— Passage to read —
Function inlining replaces a call to a function or a subroutine with the body of the function or subroutine. This can speed up execution by eliminating parameter passing and function/subroutine call and return overhead. It also allows the compiler to optimize the function with the rest of the code. Note that using function inlining indiscriminately can result in much larger code size and no increase in execution speed.
The PGI compilers provide two categories of inlining:
Automatic inlining - During the compilation process a hidden pass precedes the compilation pass. This hidden pass extracts functions that are candidates for inlining. The inlining of functions occurs as the source files are compiled.
Inline libraries - You create inline libraries, for example using
the pgf90 command and the
-Mextract and -o options. There is no hidden extract pass but you must ensure that any files that depend on the inline library use the latest version of the inline library.
There are important restrictions on inlining. Inlining only applies to certain types of functions. Refer to Section 4.5, Restrictions on Inlining, at the end of this chapter for more details on function inlining limitations.
To invoke the function inliner, use the -Minline option. If you do not specify an inline library the compiler performs a special prepass on all source files named on the compiler command line before it compiles any of them. This pass extracts functions that meet the requirements for inlining and puts them in a temporary inline library for use by the compilation pass.
Several -Minline options allow you to determine the selection criteria for functions to be inlined. These selection criteria include:
If you specify both a function name and a size n, the compiler inlines functions that match the function name or have n or fewer statements.
Note: if a keyword name:, lib: or size: is omitted, then a name with a period is assumed to be an inline library, a number is assumed to be a size, and a name without a period is assumed to be a function name.
In the following example, the compiler inlines functions with fewer than approximately 100 statements in the source file myprog.f and writes the executable code in the default output file a.out.
$ pgf90 -Minline=size:100 myprog.f
Refer to Chapter 7, Command-line Options, for more information on the -Minline options.

— Exercise task a —
In the passage on function inlining, which option invokes the function inliner?

— Data for processing —
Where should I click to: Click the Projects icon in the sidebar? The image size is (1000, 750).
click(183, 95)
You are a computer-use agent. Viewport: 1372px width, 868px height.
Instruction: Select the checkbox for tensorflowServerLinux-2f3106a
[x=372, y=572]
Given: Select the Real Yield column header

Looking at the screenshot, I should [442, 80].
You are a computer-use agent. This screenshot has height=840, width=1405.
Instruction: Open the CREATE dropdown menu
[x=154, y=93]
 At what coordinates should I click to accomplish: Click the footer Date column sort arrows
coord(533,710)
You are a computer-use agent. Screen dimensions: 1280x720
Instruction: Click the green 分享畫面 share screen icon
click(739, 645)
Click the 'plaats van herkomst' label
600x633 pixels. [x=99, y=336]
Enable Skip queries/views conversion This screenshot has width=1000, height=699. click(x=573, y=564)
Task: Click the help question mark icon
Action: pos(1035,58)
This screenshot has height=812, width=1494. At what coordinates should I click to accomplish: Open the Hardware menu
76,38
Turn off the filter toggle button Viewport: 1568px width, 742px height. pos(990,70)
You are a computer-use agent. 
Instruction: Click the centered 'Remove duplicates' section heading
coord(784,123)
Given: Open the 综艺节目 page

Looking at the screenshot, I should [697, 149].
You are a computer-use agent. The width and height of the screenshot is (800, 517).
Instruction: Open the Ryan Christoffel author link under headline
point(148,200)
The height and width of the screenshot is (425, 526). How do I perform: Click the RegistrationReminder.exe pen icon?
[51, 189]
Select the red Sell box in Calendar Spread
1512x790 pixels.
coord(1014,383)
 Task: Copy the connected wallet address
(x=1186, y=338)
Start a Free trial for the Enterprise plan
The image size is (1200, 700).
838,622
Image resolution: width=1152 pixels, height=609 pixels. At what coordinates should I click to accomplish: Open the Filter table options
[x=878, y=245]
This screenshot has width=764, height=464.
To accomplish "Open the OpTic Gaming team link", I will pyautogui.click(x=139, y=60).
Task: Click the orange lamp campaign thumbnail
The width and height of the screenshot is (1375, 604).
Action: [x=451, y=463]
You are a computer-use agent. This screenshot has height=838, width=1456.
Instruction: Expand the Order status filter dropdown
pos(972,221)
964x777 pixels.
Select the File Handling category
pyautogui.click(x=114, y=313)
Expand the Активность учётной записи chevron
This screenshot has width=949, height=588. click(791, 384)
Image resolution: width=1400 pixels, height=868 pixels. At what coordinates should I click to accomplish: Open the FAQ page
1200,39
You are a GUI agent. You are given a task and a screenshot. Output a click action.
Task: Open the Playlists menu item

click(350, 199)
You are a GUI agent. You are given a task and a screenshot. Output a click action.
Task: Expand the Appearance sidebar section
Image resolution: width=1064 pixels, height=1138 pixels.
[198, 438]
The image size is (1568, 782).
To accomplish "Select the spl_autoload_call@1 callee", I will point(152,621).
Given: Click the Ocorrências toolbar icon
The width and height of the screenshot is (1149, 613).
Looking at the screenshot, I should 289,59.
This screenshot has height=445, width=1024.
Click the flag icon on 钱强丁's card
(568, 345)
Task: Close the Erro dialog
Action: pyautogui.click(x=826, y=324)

— Exercise task b —
In the records, from the line with "This screenshot has height=445, width=1024." up to and including the last line, swap "flag icon" for "star icon" and give only those lines back, with nothing else altered.

— Complete response a —
The -Minline option.

— Complete response b —
This screenshot has height=445, width=1024.
Click the star icon on 钱强丁's card
(568, 345)
Task: Close the Erro dialog
Action: pyautogui.click(x=826, y=324)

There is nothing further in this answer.